= List of Kannada films of 2008 =

This is a list of films produced by the Sandalwood (Kannada language film industry) based in Bangalore in 2008.

This year sought good numbers for many movies, some of the top movies includes Gaalipata, Gaja, Gulabi Talkies, Moggina Manasu, Mussanje Maatu, Navagraha, Taj Mahal and Accident, however Buddhivanta became the highest grossing film of the year.

Umashree clinched the National Award for Best Actress this year. Pooja Gandhi became the golden girl with back to back superhits while Ganesh continued his success with Gaalipata.

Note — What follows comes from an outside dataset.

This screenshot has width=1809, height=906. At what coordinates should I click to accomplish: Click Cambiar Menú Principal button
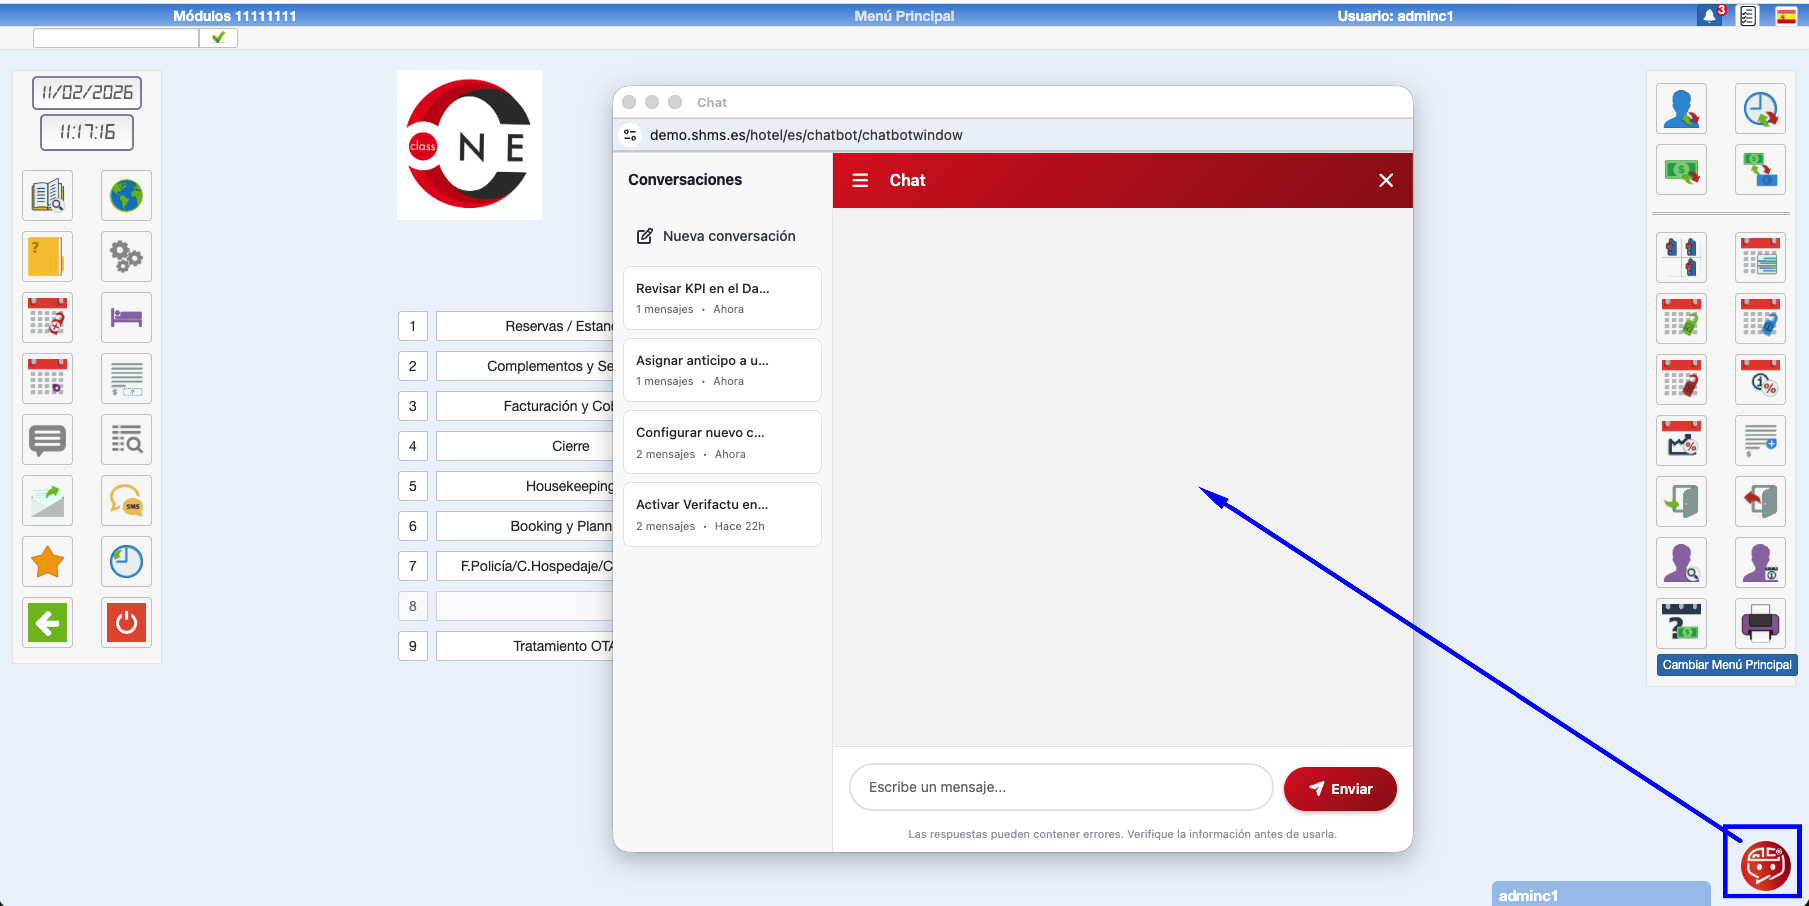tap(1726, 665)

Sudeep, Darshan, Upendra, Ramya reprised their success streak as usual.

This year also witnessed a breakthrough for actors, Diganth, Shubha Poonja and Neethu and new talents like Radhika Pandit and Yash who went on becoming the biggest stars of the industry.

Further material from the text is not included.